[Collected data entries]
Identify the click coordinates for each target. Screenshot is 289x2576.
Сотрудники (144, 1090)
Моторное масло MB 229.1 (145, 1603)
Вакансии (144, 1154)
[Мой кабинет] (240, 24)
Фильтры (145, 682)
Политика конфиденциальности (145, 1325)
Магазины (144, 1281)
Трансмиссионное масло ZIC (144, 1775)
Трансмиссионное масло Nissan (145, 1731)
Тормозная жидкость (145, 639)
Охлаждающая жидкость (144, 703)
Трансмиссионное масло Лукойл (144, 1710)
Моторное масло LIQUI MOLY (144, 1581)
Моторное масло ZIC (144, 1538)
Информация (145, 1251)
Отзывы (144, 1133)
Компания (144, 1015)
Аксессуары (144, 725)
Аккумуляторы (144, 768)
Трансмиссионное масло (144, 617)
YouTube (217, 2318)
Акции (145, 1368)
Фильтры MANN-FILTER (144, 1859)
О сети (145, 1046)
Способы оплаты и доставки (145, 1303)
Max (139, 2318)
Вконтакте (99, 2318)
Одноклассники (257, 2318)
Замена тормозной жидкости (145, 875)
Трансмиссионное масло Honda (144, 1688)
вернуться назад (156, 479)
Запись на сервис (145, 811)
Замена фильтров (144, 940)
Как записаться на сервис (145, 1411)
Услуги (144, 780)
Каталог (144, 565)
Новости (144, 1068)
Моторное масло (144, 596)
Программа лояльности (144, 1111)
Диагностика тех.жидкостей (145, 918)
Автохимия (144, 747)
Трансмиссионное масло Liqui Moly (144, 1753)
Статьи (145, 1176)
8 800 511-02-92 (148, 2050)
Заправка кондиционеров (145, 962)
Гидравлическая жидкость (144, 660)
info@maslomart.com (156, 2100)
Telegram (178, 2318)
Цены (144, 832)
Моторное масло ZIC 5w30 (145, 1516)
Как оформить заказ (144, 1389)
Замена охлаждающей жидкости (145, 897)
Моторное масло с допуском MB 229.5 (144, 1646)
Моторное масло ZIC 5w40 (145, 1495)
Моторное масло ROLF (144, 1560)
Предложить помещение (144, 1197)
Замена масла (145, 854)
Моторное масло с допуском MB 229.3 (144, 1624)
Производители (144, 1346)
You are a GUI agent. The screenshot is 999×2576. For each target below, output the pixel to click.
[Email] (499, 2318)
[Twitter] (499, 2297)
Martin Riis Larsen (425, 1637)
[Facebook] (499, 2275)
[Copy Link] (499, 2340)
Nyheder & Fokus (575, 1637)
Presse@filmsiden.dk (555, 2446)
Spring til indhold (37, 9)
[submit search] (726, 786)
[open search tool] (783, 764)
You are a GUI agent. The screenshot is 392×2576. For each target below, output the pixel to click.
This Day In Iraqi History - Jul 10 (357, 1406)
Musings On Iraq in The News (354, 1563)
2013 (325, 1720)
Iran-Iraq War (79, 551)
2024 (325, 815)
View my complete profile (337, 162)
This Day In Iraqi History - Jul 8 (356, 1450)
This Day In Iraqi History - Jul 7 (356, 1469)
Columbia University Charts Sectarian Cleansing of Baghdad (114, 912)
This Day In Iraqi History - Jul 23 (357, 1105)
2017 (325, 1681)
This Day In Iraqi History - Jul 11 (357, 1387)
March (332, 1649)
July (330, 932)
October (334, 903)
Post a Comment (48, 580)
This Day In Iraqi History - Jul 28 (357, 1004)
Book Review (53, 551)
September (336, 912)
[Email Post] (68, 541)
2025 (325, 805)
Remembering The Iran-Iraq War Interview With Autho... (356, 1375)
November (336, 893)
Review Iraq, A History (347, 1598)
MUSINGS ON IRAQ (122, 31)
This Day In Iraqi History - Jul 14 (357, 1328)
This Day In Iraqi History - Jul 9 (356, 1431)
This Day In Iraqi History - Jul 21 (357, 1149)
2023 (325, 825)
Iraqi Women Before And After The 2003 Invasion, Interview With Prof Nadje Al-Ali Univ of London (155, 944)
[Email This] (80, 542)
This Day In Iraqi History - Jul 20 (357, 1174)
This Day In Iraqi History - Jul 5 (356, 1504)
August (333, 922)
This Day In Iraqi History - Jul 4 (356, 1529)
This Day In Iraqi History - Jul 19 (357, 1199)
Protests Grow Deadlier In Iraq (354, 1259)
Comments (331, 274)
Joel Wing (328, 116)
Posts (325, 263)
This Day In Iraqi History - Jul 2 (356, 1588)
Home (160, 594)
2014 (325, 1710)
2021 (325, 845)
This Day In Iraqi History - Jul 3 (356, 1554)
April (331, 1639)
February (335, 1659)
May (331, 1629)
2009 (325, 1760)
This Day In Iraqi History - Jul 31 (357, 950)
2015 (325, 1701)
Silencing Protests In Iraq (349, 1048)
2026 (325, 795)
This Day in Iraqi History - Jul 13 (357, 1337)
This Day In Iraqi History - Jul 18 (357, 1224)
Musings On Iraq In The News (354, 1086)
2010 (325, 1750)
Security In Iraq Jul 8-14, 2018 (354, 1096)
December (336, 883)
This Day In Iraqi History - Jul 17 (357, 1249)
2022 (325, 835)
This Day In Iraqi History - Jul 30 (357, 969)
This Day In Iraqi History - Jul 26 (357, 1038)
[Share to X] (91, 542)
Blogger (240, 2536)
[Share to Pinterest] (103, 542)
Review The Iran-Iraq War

TASK GOAL:
Print, please, the lines above from the very first through the one that holds "О сети (145, 1046)", both included, word for word and with nothing else.

RESULT FOR THIS EXERCISE:
Identify the click coordinates for each target. Screenshot is 289x2576.
Сотрудники (144, 1090)
Моторное масло MB 229.1 (145, 1603)
Вакансии (144, 1154)
[Мой кабинет] (240, 24)
Фильтры (145, 682)
Политика конфиденциальности (145, 1325)
Магазины (144, 1281)
Трансмиссионное масло ZIC (144, 1775)
Трансмиссионное масло Nissan (145, 1731)
Тормозная жидкость (145, 639)
Охлаждающая жидкость (144, 703)
Трансмиссионное масло Лукойл (144, 1710)
Моторное масло LIQUI MOLY (144, 1581)
Моторное масло ZIC (144, 1538)
Информация (145, 1251)
Отзывы (144, 1133)
Компания (144, 1015)
Аксессуары (144, 725)
Аккумуляторы (144, 768)
Трансмиссионное масло (144, 617)
YouTube (217, 2318)
Акции (145, 1368)
Фильтры MANN-FILTER (144, 1859)
О сети (145, 1046)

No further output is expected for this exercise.